Pharmacotherapeutic group. Antibacterials for systemic use. Macrolides, lincosamides and streptogramins. ATC Code J01FA10.

Pharmacological properties.

Pharmacodynamics.

Azithromycin is a representative of the macrolide antibiotics subgroup – azalides. It has a broad spectrum of antimicrobial activity. Its mechanism of action is based on inhibition of protein biosynthesis due to binding of azithromycin to the 50S ribosomal subunit and suppression of peptidyl transferase.

Azithromycin is active against Gram-positive aerobic bacteria: Streptococcus pneumoniae, Streptococcus pyogenes, Streptococcus agalactiae, Streptococcus viridans, group C, F, and G streptococci, Staphylococcus aureus; some Gram-positive anaerobic bacteria: Clostridium perfringens; Gram-negative aerobic bacteria: Haemophilus influenzae, Haemophilus parainfluenzae, Moraxella catarrhalis, Bordetella pertussis, Bordetella parapertussis, Neisseria gonorrhoeae, Gardnerella vaginalis, Campylobacter jejuni.

Azithromycin is also active against intracellular and other microorganisms: Legionella pneumophila, Chlamydia trachomatis, Mycoplasma pneumoniae, Ureaplasma urealyticum, Borrelia burgdorferi, Treponema pallidum.

It has no effect on Gram-positive microorganisms that are resistant to erythromycin.

Pharmacokinetics.

Azithromycin is rapidly and well absorbed from the gastrointestinal tract, due to its stability in an acidic environment and lipophilicity. It rapidly distributes throughout the body and penetrates well into the respiratory tract, organs and tissues of the urogenital tract, skin, and soft tissues. The high tissue concentration and prolonged elimination half-life are determined by the low binding of azithromycin to serum proteins, as well as its ability to penetrate eukaryotic cells and accumulate in low-pH environments surrounding lysosomes. This results in a large apparent volume of distribution (31.1 L/kg) and high plasma clearance. The ability of the drug to accumulate predominantly in lysosomes is particularly important for the elimination of intracellular pathogens.
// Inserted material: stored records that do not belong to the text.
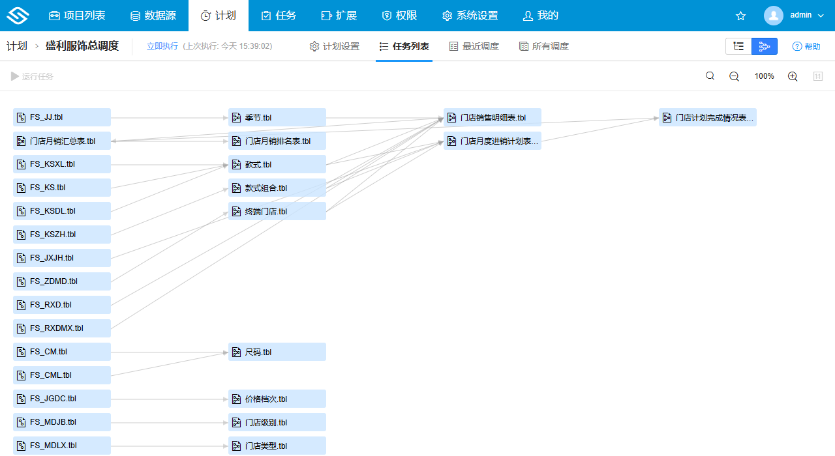Click the 立即执行 link

tap(162, 46)
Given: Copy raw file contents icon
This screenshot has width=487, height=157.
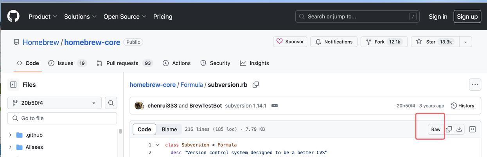Looking at the screenshot, I should (449, 129).
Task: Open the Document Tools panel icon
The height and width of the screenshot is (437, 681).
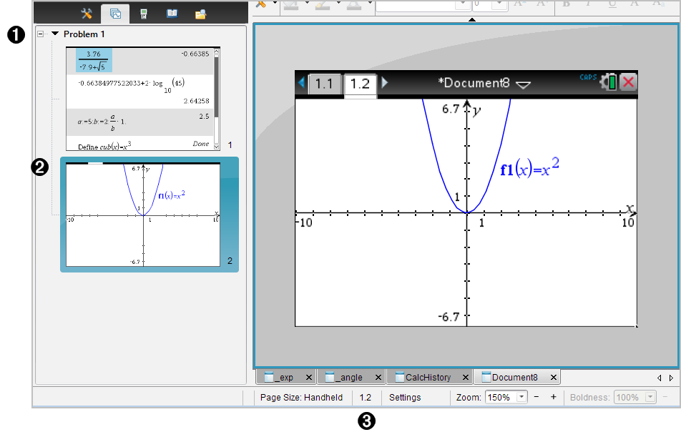Action: pyautogui.click(x=87, y=13)
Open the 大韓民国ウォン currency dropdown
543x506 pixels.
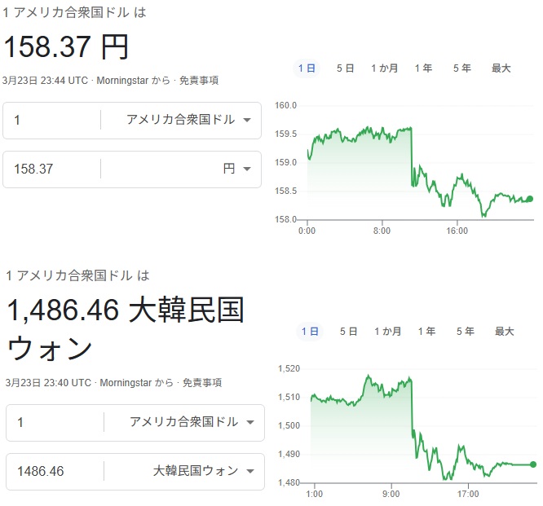tap(204, 471)
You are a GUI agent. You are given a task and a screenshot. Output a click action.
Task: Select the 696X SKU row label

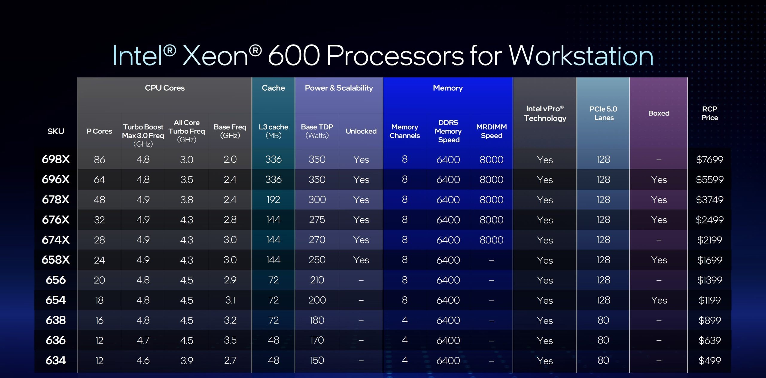click(55, 180)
Phagocytes deliver azithromycin to sites of infection, where it is released during the process of phagocytosis. High therapeutic concentrations, exceeding the minimum inhibitory concentration for infectious agents, are achieved at the site of inflammation within 12–72 hours.

The elimination half-life is prolonged, with slow release from tissues – 60–76 hours. Bactericidal concentrations of azithromycin are detectable at sites of inflammation for 5–7 days after the last dose, allowing once-daily dosing and short-course treatment (3 or 5 days). The drug is primarily excreted via bile, with a small portion eliminated in urine.

Clinical characteristics.

Indications.

Treatment of infectious diseases caused by pathogens sensitive to the drug:

  • Infections of the ear, nose, and throat organs (sinusitis, otitis media, bacterial pharyngitis, tonsillitis);
  • Lower respiratory tract infections (bacterial bronchitis, community-acquired pneumonia);
  • Skin and soft tissue infections (erysipelas, impetigo, secondary pyoderma);
  • Migratory erythema (early stage Lyme disease);
  • Sexually transmitted infections: uncomplicated genital infections caused by

Chlamydia trachomatis.

Contraindications.

  • Hypersensitivity to azithromycin, erythromycin, or to any other macrolide or ketolide antibiotic, or to any component of the drug;
  • Concomitant use with ergot derivatives due to the risk of ergotism.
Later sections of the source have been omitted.